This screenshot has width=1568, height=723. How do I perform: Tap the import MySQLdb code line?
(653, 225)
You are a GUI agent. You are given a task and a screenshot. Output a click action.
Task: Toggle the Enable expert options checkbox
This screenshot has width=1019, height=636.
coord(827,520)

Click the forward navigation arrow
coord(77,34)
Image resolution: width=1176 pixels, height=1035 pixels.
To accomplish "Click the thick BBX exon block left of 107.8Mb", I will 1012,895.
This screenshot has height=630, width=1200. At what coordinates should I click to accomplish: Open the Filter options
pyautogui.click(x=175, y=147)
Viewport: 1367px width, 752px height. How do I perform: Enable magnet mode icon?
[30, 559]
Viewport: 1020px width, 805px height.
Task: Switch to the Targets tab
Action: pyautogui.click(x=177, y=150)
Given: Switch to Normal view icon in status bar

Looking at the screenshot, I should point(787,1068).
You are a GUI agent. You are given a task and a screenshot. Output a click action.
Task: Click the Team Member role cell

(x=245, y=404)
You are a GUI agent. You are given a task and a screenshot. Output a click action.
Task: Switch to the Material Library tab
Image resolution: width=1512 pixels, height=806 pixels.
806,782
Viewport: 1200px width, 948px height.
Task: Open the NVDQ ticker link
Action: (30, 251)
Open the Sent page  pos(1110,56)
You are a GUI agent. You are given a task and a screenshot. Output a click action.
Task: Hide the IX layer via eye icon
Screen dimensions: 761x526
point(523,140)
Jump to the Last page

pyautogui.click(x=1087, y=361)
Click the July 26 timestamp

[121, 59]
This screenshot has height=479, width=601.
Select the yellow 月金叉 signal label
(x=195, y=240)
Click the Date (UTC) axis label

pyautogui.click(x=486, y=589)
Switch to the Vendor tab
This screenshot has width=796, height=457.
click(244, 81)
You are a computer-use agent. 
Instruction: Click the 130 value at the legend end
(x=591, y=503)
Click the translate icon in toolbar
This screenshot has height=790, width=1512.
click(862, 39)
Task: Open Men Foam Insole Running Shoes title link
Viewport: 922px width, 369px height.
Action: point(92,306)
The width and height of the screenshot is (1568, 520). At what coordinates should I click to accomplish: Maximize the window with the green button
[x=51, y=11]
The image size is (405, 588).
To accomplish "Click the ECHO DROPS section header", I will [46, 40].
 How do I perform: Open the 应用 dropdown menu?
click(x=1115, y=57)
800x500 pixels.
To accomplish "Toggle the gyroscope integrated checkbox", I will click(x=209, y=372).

• [Assignment]:
Print, exactly as they appear above, the lines running from the one with "The width and" through the final line.

• [Answer below]:
The width and height of the screenshot is (1568, 520). At what coordinates should I click to accomplish: Maximize the window with the green button
[x=51, y=11]
The image size is (405, 588).
To accomplish "Click the ECHO DROPS section header", I will [46, 40].
 How do I perform: Open the 应用 dropdown menu?
click(x=1115, y=57)
800x500 pixels.
To accomplish "Toggle the gyroscope integrated checkbox", I will click(x=209, y=372).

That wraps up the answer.